What to do ::
• a. From the list of Lynn Farleigh's later theater performances in the Lynn Farleigh biography below, name every venue given in parentheses. Leave out the production company.
• b. Turn the paragraph of the Lynn Farleigh biography below that begins "In July 1969 at the Royal Court Theatre Upstairs" into a short list. Keep each role, play, venue and date.
• c. Pick up the Lynn Farleigh biography below where it stops, and extend it in the same style.

──────── Selected text

- Born: Marilyn J. Farleigh 3 May 1942 (age 84) Bath, Somerset, England
- Education: Guildhall School of Music and Drama
- Occupation: Actress
- Years active: 1962–present
- Spouses: ; Michael Jayston ​ ​(m. 1965; div. 1970)​ ; David Yip ​ ​(m. 1989, divorced)​ ; John Woodvine ​ ​(m. 1996; died 2025)​
- Children: 2

= Lynn Farleigh =

British actress (born 1942)

Marilyn J. "Lynn" Farleigh (born 3 May 1942) is an English actress of stage and screen.

== Early life ==
Farleigh was born in Bath, Somerset on 3 May 1942 to Joseph Sydney Farleigh and his wife Marjorie Norah (née Clark). She attended the Redland High School for Girls in Bristol, and trained for the stage at the Guildhall School of Music and Drama.

== Career ==
She made her first professional appearance in May 1962 in a production of Under Milk Wood at the Salisbury Playhouse, and joined the Royal Shakespeare Company in October 1966, playing Castiza in The Revenger's Tragedy at Stratford upon Avon. She made her New York debut with the RSC in April 1967 at the Music Box Theatre, playing Ruth in a production of Harold Pinter's The Homecoming.

Her first London performance came in January 1968 as Helena in the RSC revival of All's Well That Ends Well. In the same Aldwych Theatre season she also played Amanda in The Relapse, August 1968, and Portia in Julius Caesar, November 1968.

In July 1969 at the Royal Court Theatre Upstairs she appeared in the Peter Tegel double-bill as the Biology Mistress in Blim at School and Anna in Poet of the Anemones; and in the following year played Simone in The Friends, written and directed by Arnold Wesker (Round House, March 1970); and Beatrice Justine in Exiles by James Joyce, directed by Harold Pinter (Mermaid Theatre, November 1970).

Subsequent theatre performances include:

- Monique Combes in Suzanna Andler by Marguerite Duras (Aldwych, March 1973)
- Anne in Ashes by David Rudkin (Open Space, January 1974)
- Jennifer Dubedat in The Doctor's Dilemma (Mermaid Theatre, April 1975)
- Beryl in Sex and Kinship in a Savage Society (Theatre Upstairs, July 1975)
- Charlotte in A Room with a View, adapted from the novel by E. M. Forster (Prospect Theatre Company, Albery Theatre, November 1975)
- Viola in Twelfth Night (St George's Islington, April 1976)
- Lady Anne in Richard III (St George's Islington, July 1976)
- Anwar in The Ascent of Mount Fuji (Hampstead Theatre, June 1977)
- Elizabeth in Sovereignty Under Elizabeth (Almost Free, December 1977)

────────────────
──────── Data for review

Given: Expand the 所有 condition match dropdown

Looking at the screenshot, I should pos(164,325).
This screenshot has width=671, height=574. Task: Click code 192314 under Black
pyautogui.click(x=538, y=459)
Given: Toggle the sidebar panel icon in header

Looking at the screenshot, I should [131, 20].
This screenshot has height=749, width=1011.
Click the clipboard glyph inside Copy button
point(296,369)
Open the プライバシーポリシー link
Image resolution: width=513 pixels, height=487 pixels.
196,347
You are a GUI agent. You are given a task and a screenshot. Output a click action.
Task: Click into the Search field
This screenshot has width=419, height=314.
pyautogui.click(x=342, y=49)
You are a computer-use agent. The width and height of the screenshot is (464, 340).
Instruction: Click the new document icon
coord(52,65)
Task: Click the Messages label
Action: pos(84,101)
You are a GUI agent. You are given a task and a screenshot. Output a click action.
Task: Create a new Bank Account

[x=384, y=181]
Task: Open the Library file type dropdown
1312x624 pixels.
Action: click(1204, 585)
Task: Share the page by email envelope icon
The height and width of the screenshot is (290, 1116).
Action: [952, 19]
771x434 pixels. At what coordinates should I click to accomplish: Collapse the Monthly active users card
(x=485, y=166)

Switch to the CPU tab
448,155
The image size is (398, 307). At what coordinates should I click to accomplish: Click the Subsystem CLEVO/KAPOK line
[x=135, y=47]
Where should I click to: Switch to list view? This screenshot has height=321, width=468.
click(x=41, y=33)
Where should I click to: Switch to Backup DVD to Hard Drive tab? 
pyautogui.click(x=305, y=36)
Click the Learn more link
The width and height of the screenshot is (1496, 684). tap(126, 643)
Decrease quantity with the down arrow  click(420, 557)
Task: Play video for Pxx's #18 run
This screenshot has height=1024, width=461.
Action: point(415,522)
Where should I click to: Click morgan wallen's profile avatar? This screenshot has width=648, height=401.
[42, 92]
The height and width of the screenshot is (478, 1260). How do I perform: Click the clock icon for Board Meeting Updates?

────────────────

Results ::
• a.
- Aldwych
- Open Space
- Mermaid Theatre
- Theatre Upstairs
- Albery Theatre
- St George's Islington
- Hampstead Theatre
- Almost Free

• b.
- July 1969, Royal Court Theatre Upstairs: Peter Tegel double-bill, as the Biology Mistress in Blim at School and Anna in Poet of the Anemones
- March 1970, Round House: Simone in The Friends, written and directed by Arnold Wesker
- November 1970, Mermaid Theatre: Beatrice Justine in Exiles by James Joyce, directed by Harold Pinter

• c.
- Agnes in Brand, (National Theatre Olivier, April 1978)
- Mrs Forsythe in Shout Across the River (RSC Donmar Warehouse, September 1978)
- Jane in Hang of the Jail (RSC Donmar Warehouse, December 1978)
- Margaret in Close of Play by Simon Gray (National Theatre Lyttelton, May 1979)
- Elizabeth Proctor in The Crucible (National Theatre Cottesloe, October 1980; and the Comedy Theatre, March 1981)
- Simone in The Workshop (Oxford Playhouse/Hampstead Theatre, January 1981)
- Marian Wade in Harvest by Ellen Dryden (Ambassadors Theatre, October 1981)
- Mary Fearon in The Man Who Fell in Love with His Wife (Lyric Studio Hammersmith, February 1984)
- Mrs Alving in Ghosts (Shaw Theatre, May 1984)
- Hermione in The Winter's Tale (RSC Tour, Christ Church, London E1, December 1984)
- Elizabeth Proctor in The Crucible (RSC Tour, Christ Church, London E1, December 1984)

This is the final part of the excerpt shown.